Wintersong

Despite the warnings, I leaned over the edge of my boat for a closer look. Dark shapes stirred beneath the trail of light, and against my better judgment, I reached out to touch it. Where my fingers dipped into the water, more glittering ripples grew, the glowing droplets clinging to my skin when I lifted my hand from the surface. Something soft caressed my palm as I let my hand drift farther and farther into the water, gentle fingers wrapping themselves around my wrist.

The shapes beneath the surface grew clearer, and I saw a young woman peering back at me. Her eyes were an inky black, her hair a pale spring green. Her skin was a marvel: pale and shimmering with a myriad rainbow shades like the scales of a fish. But it was her face that arrested me: wide cheekbones, a flat nose bridge, and pouting lips. She was the loveliest creature I had ever seen.

She emerged from the water, a creature of light and shadows. Her hand lifted to caress my cheek and the singing intensified with her touch. Her glistening lips moved in the changing lights of the grotto, and I leaned even closer to drink in the whispering sounds of her mouth. I wanted to feel that impossible singing in my body. I closed my eyes, and breathed her in.

A discordant screech cut through the music.

Startled, I tumbled back into my barge, sending the boat rocking. The Lorelei hissed in annoyance and dove back underwater. I lifted my fingers to my mouth, still feeling the cool touch of her lips against mine. The nixies thrashed beneath the boat, threatening to capsize me. The discordant screech sounded again and the waters stilled.

The barge had stopped moving now that the Lorelei had abandoned me, and I was alone in the middle of a black lake. The grotto still rang with the echoes of that harsh screech, shattering the crystalline singing that had filled it moments earlier. I sat in my barge, trembling with fear and something more—a shivery sort of anticipation brought on by the near-kiss and near-drowning by the beautiful young woman.

As the disturbances in the flat, glassy surface faded away, so too did the glowing light. Darkness fell over me, broken only by the twinkling of fairy lights and the strange, carved-arm torches at the edges. I did not know how to move forward; I was too wary now to risk putting my hands back in the water, and my barge had no pole or oar with which to propel myself. I wondered what inhuman creature had cried out to drive my seducers away, whether it would come swooping to claim me, now that its rivals had gone.

And then, in the distance and impossibly far away, was the warm, grainy voice of a violin. Suddenly I recognized that discordant screech; it was the sound of a violinist running his bow indiscriminately over his strings, wielding their harsh squeal like a scythe. My treacherous heart lifted—Sepperl, come to rescue me!—but my mind knew better. It was not my little brother. It was the Goblin King.
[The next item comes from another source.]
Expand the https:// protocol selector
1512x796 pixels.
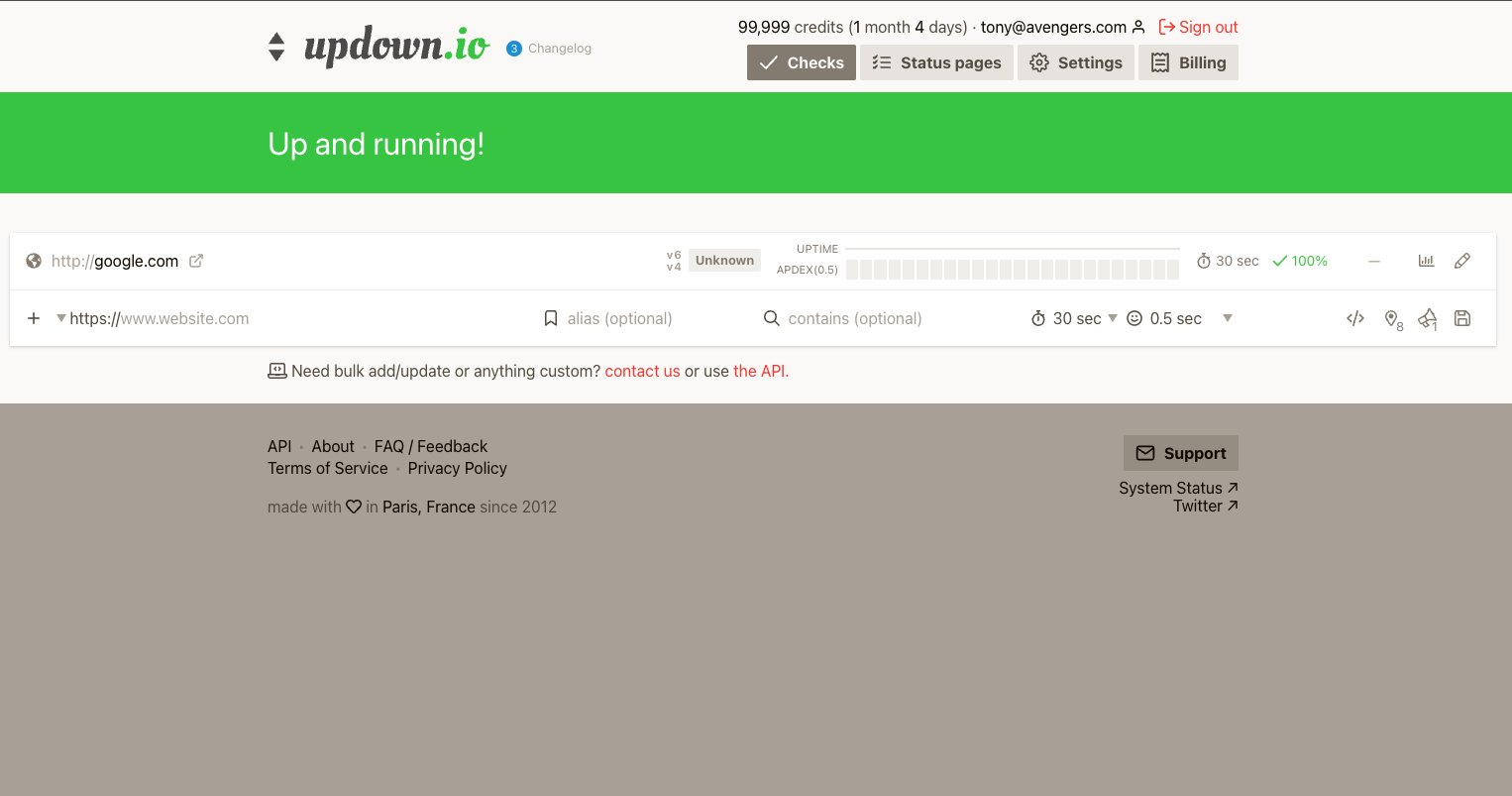click(60, 318)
As the violin continued to play, the barge began to move of its own accord, as though it too were drawn to the music. I held my breath as the Goblin King played a processional, a stately entrance for his mortal bride as the boat bore her smoothly over the dark, glassy water.

It was a long journey to the far shore, and as I drew closer, the music changed. It transitioned from stately processional to something simpler: a repeating melodic motif, a jaunty little tune, something like the warm-up exercises Papa had me and Josef play when we were younger. I frowned. I recognized this little piece. The little notes galloped and skipped about me like children around a maypole, tugging at my memory.

It was mine. The piece was mine.

I had composed a number of little écossaises when I was a young girl, after some traveling French musicians had played at the inn. It was a dance in the Scottish style, they told me, and I had been charmed by its liveliness. The compositions were simple enough and I had written them for the klavier, but hearing them played on the violin brought me images of Josef practicing in the back bedroom. He could not have been much older than six, and me ten.

I had all but forgotten the existence of this little piece, which was probably my best effort in the series. It was gone now, gone with the rest of my compositions in a blaze. And yet, it still lived in the Goblin King’s hands.

The écossaise faded into a Lieder, one I had written in a romantic fit when I was a girl of fourteen. The heat of shame and embarrassment singed me, and I cringed to remember the moody, melancholy maiden I had been, mooning over Hans like the lovestruck child I was.